Terminations

“Twenty-three years and four abortions,” she’s telling everyone who wants to hear.  On her slim figure, maternity would wreck havoc, she tells me, while adjusting her short skirt around her hips.  For many years the termination of a pregnancy was the most common method of birth control for thousands of Cuban women.  In the eighties, condoms were an illusion and by the time they were available at all the pharmacies, men refused to use them.

I met this slender young woman from Villa Clara on a Yutong* bus bound for that province.  In the first hour of conversation she told me all the details of her truncated pregnancies.  “It doesn’t hurt much,” she told me, while winking at the driver who was looking at her legs in the rearview mirror.  In an almost forty minute tirade she wanted to explain her reasons, although I already knew them from others.  That she lives with her parents and shares a room with her sister; that of the men she’s been intimate with, some are married or don’t want to have children; that she wants to leave the country and it’s harder with a baby…  She ended by making it clear, “I have a friend in the gynecological hospital and she always fixes it for me.”

I was rattled by her illusion of leaving all her problems—housing, love or immigration—in the operating room, and pointed out that they are no longer doing abortions in hospitals.  The press hasn’t published it, just as no one has talked about the high number of dilation and curettages practiced until very recently, but for the last few months an internal directive has limited the number of terminations of pregnancy.  The reason is that the birth rate is falling and they want to try to increase it, even if it means forcing women to give birth.  She bit her lip in disbelief and declared with some cheek, “Don’t worry yourself, I took a nice gift to the doctor and left with a brand-new womb.”

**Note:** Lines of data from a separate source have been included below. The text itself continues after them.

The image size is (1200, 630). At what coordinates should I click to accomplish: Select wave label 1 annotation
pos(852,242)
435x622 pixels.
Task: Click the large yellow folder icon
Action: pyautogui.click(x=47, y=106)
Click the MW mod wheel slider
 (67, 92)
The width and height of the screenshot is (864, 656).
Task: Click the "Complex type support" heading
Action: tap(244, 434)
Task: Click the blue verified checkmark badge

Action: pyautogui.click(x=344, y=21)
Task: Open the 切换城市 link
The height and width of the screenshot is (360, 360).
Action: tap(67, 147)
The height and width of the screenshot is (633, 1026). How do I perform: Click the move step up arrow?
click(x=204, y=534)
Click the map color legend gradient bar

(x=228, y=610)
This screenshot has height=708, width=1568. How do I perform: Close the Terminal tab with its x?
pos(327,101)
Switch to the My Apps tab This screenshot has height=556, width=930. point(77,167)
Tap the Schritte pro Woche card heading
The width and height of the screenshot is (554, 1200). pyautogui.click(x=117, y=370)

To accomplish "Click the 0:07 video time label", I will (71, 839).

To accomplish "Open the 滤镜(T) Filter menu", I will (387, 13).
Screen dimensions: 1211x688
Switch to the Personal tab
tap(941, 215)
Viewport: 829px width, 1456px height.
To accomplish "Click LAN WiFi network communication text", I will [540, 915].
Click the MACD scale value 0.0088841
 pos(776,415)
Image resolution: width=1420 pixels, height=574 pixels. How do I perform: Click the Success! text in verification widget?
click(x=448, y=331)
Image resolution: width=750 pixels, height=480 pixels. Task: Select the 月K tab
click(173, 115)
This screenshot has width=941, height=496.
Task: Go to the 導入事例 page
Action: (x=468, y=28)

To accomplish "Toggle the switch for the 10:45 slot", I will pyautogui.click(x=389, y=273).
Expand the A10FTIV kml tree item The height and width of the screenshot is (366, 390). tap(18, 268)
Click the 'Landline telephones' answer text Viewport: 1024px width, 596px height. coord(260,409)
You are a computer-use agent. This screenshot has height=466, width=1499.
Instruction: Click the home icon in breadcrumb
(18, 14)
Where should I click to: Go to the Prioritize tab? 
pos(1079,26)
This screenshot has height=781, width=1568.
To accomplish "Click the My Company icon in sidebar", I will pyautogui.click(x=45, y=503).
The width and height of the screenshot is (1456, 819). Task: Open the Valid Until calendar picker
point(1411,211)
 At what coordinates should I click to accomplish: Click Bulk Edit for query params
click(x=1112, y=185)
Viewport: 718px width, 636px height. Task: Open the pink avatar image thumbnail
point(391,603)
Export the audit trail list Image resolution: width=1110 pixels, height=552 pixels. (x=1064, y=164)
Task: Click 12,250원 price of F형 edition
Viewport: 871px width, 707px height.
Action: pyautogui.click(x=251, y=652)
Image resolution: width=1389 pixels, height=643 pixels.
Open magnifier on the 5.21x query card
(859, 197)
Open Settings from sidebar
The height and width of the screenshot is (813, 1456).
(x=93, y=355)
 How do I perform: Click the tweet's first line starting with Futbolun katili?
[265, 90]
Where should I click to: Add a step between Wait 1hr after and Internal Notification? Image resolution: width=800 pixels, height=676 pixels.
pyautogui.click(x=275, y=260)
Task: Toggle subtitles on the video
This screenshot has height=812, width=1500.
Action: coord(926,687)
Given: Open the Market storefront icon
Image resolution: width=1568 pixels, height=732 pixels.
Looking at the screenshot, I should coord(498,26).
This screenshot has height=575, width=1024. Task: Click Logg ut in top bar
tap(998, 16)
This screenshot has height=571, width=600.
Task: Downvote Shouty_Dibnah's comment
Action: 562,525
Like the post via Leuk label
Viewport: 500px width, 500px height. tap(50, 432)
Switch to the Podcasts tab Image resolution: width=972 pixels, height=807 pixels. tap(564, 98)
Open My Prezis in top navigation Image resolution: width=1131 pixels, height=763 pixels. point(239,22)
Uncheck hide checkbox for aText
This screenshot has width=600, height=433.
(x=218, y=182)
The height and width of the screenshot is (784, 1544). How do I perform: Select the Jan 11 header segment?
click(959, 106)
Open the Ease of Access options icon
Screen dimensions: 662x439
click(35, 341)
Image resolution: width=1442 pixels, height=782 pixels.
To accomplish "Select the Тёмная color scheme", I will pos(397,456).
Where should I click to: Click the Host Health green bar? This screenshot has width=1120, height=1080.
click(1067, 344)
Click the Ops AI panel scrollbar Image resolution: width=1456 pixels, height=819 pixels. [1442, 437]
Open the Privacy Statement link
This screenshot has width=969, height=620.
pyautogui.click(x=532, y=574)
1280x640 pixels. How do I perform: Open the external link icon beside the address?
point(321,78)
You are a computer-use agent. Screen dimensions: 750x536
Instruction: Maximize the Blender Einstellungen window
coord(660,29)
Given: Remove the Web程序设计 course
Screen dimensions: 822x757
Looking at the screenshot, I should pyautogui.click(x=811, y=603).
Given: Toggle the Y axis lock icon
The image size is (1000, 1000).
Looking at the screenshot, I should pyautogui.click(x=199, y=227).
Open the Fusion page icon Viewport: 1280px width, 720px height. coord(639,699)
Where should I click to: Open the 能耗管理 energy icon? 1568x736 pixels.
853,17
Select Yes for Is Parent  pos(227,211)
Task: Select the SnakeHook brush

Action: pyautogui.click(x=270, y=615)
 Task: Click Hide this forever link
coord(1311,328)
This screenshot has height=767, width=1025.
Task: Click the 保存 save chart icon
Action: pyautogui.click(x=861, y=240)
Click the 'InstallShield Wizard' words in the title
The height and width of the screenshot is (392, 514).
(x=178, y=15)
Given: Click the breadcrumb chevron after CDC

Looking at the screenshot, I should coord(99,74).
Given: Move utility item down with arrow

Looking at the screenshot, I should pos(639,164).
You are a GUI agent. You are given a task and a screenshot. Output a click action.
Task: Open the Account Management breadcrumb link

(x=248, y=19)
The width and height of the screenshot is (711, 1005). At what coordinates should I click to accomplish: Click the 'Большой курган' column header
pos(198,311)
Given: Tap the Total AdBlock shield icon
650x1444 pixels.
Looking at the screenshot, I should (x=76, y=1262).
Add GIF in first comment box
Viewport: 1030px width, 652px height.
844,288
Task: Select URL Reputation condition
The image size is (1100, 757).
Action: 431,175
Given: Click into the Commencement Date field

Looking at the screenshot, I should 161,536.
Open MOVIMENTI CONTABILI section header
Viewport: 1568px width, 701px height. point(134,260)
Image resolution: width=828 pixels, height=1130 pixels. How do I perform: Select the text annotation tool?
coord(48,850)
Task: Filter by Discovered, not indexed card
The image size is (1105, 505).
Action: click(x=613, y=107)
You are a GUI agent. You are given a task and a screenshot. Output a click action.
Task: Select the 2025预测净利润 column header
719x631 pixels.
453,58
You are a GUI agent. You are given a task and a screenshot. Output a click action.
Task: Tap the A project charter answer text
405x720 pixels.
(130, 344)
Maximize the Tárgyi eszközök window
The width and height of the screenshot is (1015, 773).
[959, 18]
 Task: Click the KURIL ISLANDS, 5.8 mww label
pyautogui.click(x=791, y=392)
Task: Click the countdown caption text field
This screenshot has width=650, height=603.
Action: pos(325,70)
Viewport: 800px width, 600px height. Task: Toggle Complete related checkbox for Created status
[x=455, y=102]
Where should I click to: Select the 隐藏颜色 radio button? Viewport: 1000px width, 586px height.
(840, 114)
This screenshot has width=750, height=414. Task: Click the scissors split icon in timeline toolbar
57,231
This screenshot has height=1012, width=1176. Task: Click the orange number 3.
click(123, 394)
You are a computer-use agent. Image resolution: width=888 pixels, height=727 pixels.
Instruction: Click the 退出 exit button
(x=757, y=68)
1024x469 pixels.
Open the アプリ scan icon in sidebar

The bus hit a rut and I noticed that the driver was still entranced with her thighs.  I was afraid we were going to crash and we‘d end up like another short trip, truncated between her legs.

Translator’s note:
Yutong bus:  A bus from the Chinese bus manufacturer, Yutong.

4 comments

  1. Yonai, this is an excellent glimpse of this “undercover” topic. I will link this article, like so many others, to my US blog. Keep up your excellent reporting, you are appreciated beyond description.

  2. Hi,
    Thats the problem faced by most indian women as well, even though condoms are easily available in India, men dont like to use them, and either women are forced to take dosages of birth control pill or they have to deal with abortions.